Our tertiary centre study shows that between 2008 and 2018, we had a stagnating HbA1c—despite putting a lot of time and effort into improving our patient care. This result highlights the importance of regular quality control of diabetes management (e.g., through assessments of mean metabolic control and beyond) in a diabetes centre. To improve mean HbA1c in our patients, we have implemented several changes. Since evaluating these results, our clinic has joined the DPV registry (http://www.d-p-v.eu/), which provides biannual monitoring on diabetes care and metabolic control of our patients. We counsel patients on methods to correct hyperglycaemia to a lower target and encourage them to consider using CGM and CSII in their diabetes management.
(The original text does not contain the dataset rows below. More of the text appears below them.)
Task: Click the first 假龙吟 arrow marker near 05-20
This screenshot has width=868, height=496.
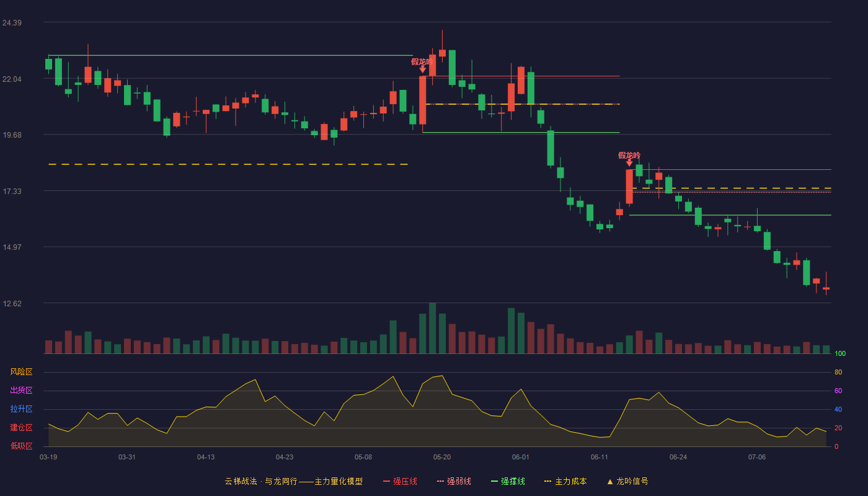Action: click(423, 69)
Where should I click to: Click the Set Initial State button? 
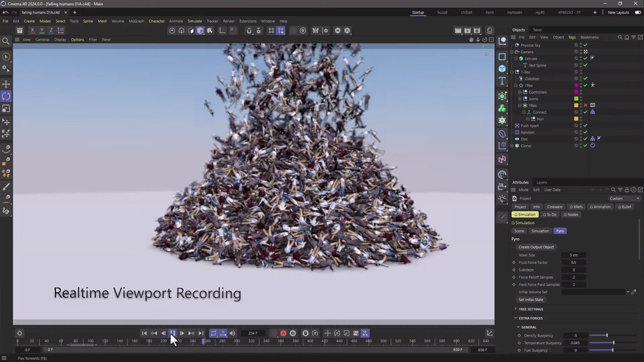(531, 299)
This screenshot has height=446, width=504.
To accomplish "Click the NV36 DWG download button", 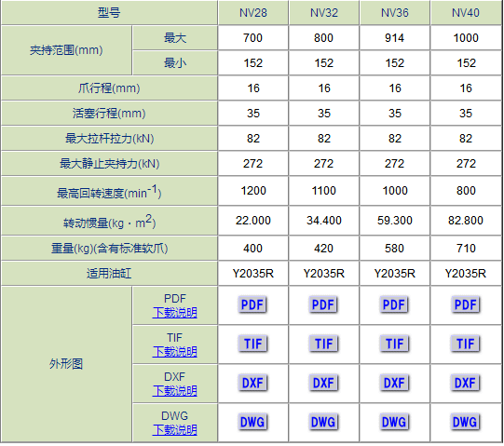I will tap(394, 422).
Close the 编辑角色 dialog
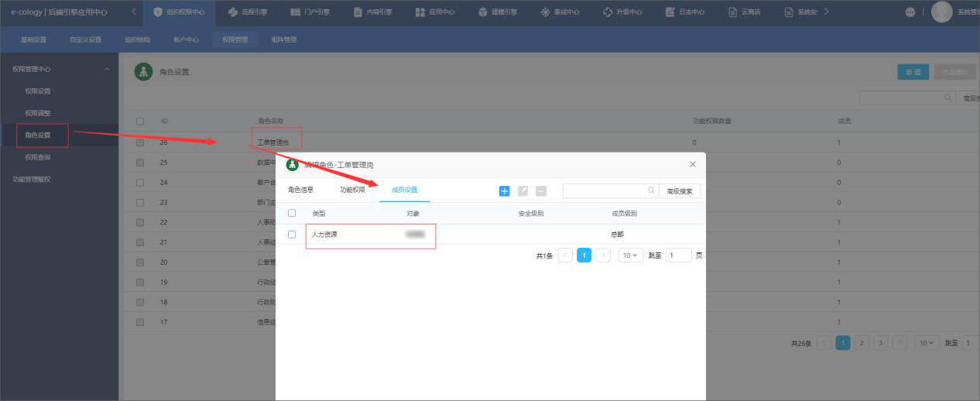This screenshot has width=980, height=401. pyautogui.click(x=693, y=164)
Our study has several limitations: it was a single-centre study with a relatively small number of participants, and we may have missed minor effects because variability was high. Data collection was retrospective, and the recorded parameters were limited and could not be extended. Ideally, we would have collected more data and included more information on the socioeconomic background, necessity of a translator in patients speaking a nonnative language, and in the case of individuals using isCGM, number of scans per day. Although patients characteristics' were comparable between the two time periods, we could not do further statistical tests comparing our study populations between 2008 and 2017/2018, as the raw data from 2008 no longer existed. Even though the data is older, it is valuable for comparison.

In conclusion, we could show that certain patient groups have higher demands for support and supervision. We saw that particularly younger patients and patients using CSII required more healthcare contacts. These patients, patients with non-Western European origin and patients speaking a nonnative language, need more support in our outpatient clinic. Our attending physicians and nurses plan to accommodate this need in future by scheduling additional consultations to best support our patients speaking a nonnative language and caregivers of younger children. We also encourage use of CSII and CGM in diabetes management. Having joined the DPV registry, we now receive regular feedback on mean metabolic control in our centre. Our aim must be to improve metabolic control through the best possible outpatient care. Through this, we are striving to improve long-term patient health and quality of life. Further research should be done to ascertain patient characteristics with increased needs when considering the future development and expansion of outpatient patient care in type 1 diabetes.